Pathways: Apps, Gaming and Immersive Learning
Medical education continues to evolve, and UICOMP faculty are using advanced technologies to bring teaching into the hands of learners, provide opportunities for self-directed learning and build skills that advance excellence in patient care. Developing a successful mobile app or creating an effective immersive learning experience in virtual reality takes a team approach, and faculty at UICOMP have embraced this work with the support and valuable contributions from partners at Jump Simulation Center and companies who create the platforms to make it possible. This article highlights the work of a few of our UICOMP faculty and residents who have released mobile apps and developed courses in virtual reality for use in the medical student curriculum.
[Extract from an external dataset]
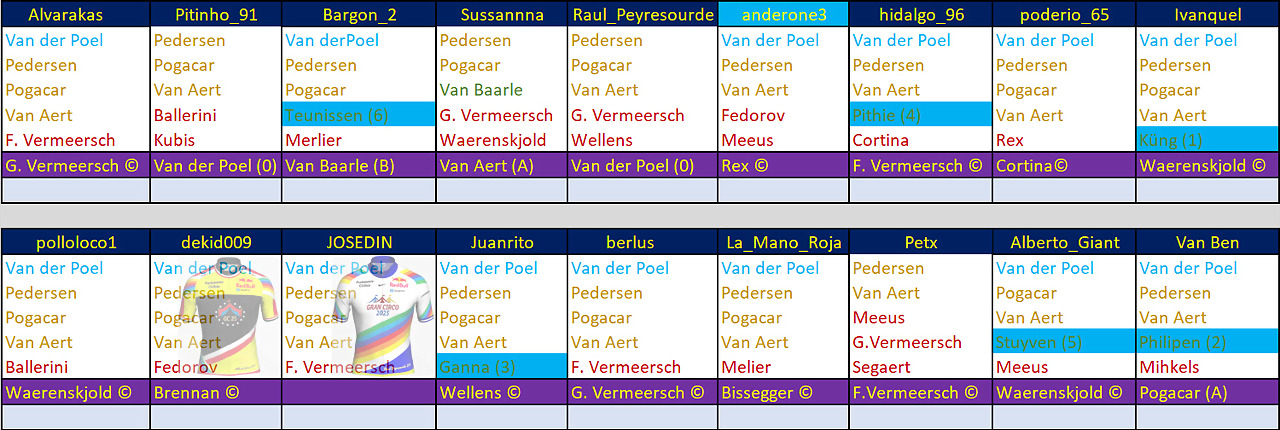Select the Petx column header
Screen dimensions: 1280x430
tap(920, 242)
Digi-DDx by OSF Healthcare System & UICOMP
Digi-DDx is a clinical reasoning application developed by Lisa Barker, MD, and David Pinson, DVM, PhD. Jump Simulation Center’s Medical Visualization team, Kyle Formella, John Farmer, and Jakob Plotts led programming and user interface design. The app is available in both iOS and Android platforms, and is free to the public from the OSF Healthcare Innovations website. The Digi-DDx mobile application gives medical students the chance to practice diagnosing a patient by working through a case from start to finish, choosing the right tests to get to the right diagnosis, and tracking the costs and outcomes of decisions the students make. With this information, these novice learners can make mistakes safely, learn how to prioritize treatment choices once they have the correct diagnosis, and have opportunities for self-directed learning. Students are using Digi-DDx in several blocks of the curriculum, including using it for a neurology case with exercises on lesion localization. Since student feedback has been positive, the goal is to expand the use of Digi-DDx cases throughout the curriculum.
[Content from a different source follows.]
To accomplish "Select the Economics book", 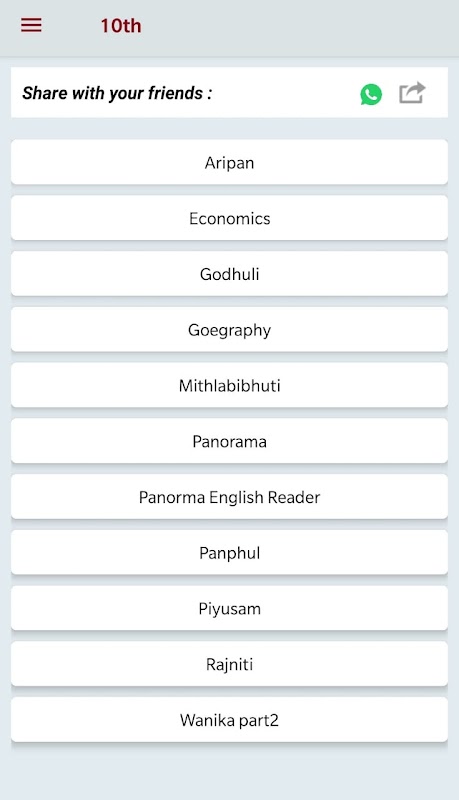I will pos(230,218).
HistoLogic by OSF Health-care System & UICOMP
HistoLogic is an app designed to supplement student learning of histology. Jonathon Fisher, PhD, noticed students tend to struggle with this discipline, as only one-third of medical students have studied histology before entering medical school, but histology knowledge is necessary to identify pathology of changes due to disease. Dr. Fisher worked with graphics design and programming professionals at Jump Simulation to build the app, which can be used on mobile devices or tablet computers. Learners can use the app to review gastrointestinal and blood/ lymphoid tissues, and Dr. Fisher is continuing to add more organ systems. The app has a mode called "explore" where learners can view tissues at different magnifications and read about specialized structures, and a “game” mode for learners to test their knowledge at beginner, intermediate and expert levels.
Virtual Reality
Faculty Fellows Program on Technology in Medical Education (TiME)
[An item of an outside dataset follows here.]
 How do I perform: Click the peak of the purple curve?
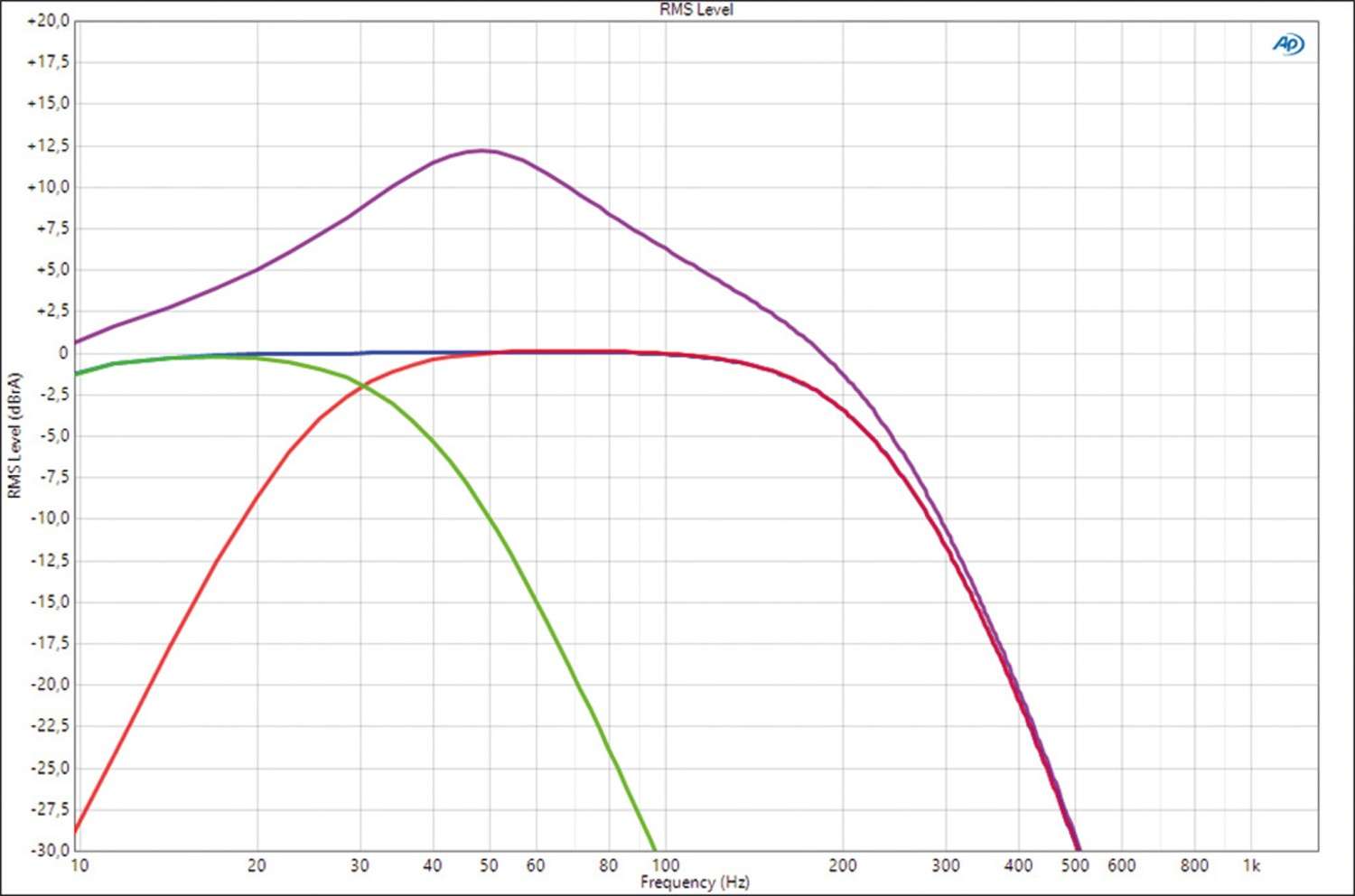483,151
In August 2021, UICOMP launched a new faculty development opportunity surrounding content development using virtual reality (VR) to support student learning. The Faculty Fellows Program on Technology in Medical Education (TiME) encourages faculty to explore, create, research and teach with technologies in undergraduate or graduate medical education. TiME Faculty Fellows received a full program of workshops, consultations, hands-on training and peer support over a period of six months to develop immersive learning experiences in VR.
The Fall 2021 cohort included four new to VR content development. Participants in the 2021-22 TiME Faculty Fellows Program included: Jenna Regan, PhD, clinical assistant professor; Tracy Soltesz, PhD: visiting clinical professor; and UICOMP residents Justin Steele, MD, and Ayesha Hasan, MD.
The cohort focused on creating content in Enduvo, an immersive learning platform in use at UICOMP. Enduvo provided exclusive access to platform developers and trainers on a regular basis through their 60-day onboarding workshop called the Enduvo Velocity Program. Faculty also benefited from close collaboration with Jump Simulation Center, the Medical Visualization Group, and Bramlet VR Lab, which provided mentoring, consultations, models, and additional training.
TiME Faculty Fellows created four courses. At the end of the program, an Enduvo-based immersive learning module on Mapping the Nephron designed by Jenna Regan, PhD, was used by students in the Block 5 curriculum as a supplemental activity in the UICOMP Anatomy Technology Lab’s Virtual Reality space.